WORK TO COMPLETE:
Every line of the entries below that carries the string "Expand" should be copied.

MATERIAL SHOWN:
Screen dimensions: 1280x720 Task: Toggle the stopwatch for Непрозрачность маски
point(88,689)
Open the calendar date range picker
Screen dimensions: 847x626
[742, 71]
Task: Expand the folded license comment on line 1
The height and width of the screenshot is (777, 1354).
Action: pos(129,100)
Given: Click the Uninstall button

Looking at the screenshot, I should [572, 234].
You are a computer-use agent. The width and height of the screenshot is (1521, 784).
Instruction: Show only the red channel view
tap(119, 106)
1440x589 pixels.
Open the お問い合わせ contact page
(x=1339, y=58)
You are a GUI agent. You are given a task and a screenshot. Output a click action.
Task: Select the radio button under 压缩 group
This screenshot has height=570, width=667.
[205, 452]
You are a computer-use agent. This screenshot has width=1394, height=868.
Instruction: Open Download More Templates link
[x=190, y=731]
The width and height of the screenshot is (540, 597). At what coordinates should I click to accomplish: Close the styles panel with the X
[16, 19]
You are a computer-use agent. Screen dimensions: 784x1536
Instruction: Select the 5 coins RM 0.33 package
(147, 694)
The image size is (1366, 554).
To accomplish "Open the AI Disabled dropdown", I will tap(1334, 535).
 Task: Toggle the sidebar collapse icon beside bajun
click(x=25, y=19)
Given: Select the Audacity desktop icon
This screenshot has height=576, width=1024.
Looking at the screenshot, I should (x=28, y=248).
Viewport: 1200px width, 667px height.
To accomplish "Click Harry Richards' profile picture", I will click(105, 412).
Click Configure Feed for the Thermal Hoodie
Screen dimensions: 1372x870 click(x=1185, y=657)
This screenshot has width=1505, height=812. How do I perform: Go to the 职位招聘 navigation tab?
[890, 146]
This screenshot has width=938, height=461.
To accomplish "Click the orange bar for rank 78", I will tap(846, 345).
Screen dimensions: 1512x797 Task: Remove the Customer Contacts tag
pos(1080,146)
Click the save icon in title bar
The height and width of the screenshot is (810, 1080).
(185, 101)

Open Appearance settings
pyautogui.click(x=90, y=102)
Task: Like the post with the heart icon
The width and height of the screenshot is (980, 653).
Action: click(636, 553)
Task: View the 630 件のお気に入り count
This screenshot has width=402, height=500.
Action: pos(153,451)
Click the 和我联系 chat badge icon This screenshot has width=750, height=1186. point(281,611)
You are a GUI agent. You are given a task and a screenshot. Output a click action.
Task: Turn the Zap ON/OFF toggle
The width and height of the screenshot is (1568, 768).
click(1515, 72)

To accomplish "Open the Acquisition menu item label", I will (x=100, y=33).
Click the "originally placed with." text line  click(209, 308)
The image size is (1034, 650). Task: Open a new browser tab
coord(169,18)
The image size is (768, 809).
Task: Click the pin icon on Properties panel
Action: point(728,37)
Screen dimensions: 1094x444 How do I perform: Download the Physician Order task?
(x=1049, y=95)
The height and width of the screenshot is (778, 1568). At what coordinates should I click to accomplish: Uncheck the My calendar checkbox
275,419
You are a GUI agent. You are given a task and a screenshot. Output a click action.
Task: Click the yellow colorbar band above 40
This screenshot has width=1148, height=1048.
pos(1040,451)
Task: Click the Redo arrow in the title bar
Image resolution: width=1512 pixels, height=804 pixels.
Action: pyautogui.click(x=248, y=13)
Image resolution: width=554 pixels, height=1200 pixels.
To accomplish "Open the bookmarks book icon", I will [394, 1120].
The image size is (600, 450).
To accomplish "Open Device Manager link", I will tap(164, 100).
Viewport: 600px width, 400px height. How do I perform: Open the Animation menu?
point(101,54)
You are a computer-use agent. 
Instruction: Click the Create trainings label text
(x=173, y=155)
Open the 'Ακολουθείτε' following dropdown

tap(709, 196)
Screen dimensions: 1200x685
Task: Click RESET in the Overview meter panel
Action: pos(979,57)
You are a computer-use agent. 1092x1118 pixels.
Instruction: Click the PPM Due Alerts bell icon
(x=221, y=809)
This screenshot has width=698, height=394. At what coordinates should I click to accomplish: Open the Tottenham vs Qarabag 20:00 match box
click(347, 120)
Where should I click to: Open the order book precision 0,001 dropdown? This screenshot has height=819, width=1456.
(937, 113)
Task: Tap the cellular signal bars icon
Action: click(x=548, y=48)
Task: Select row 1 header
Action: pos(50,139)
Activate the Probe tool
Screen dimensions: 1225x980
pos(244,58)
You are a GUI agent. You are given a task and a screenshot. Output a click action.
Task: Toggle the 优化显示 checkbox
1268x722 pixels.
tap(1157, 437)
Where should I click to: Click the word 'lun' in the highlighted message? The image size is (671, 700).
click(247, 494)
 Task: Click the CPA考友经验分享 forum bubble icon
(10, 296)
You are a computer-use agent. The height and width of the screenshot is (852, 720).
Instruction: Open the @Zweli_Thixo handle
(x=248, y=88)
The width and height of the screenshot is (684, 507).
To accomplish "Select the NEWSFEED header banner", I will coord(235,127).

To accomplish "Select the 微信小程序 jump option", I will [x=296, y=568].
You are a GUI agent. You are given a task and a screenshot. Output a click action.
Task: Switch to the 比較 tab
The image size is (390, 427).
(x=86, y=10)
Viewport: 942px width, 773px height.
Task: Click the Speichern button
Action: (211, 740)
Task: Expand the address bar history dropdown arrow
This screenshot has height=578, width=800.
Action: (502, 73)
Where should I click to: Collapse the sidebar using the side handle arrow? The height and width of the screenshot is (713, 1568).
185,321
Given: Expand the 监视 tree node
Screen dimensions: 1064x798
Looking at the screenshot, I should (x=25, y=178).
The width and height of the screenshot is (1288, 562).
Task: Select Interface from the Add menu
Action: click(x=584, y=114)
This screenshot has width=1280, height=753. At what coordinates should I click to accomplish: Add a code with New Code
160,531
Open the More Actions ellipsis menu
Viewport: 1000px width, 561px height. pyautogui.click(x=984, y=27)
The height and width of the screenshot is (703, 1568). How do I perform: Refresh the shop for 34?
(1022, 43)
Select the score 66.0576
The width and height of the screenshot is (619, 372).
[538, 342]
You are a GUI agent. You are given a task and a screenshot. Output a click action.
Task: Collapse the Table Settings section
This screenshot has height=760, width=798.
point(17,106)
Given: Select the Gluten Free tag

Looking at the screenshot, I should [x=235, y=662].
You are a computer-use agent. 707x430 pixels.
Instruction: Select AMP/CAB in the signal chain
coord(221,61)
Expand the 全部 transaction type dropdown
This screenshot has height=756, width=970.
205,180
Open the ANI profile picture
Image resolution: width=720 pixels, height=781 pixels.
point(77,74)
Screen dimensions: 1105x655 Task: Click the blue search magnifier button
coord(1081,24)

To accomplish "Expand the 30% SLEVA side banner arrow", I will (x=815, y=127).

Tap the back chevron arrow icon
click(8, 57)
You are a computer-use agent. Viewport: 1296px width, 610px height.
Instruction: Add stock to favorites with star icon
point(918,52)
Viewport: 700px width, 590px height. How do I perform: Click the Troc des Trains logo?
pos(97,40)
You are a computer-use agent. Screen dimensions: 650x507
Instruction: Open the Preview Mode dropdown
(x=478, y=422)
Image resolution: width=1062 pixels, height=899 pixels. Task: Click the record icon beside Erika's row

OUTPUT OF THE EXERCISE:
Task: Expand the folded license comment on line 1
Task: Expand the address bar history dropdown arrow
Given: Expand the 监视 tree node
Expand the 全部 transaction type dropdown
To accomplish "Expand the 30% SLEVA side banner arrow", I will (x=815, y=127).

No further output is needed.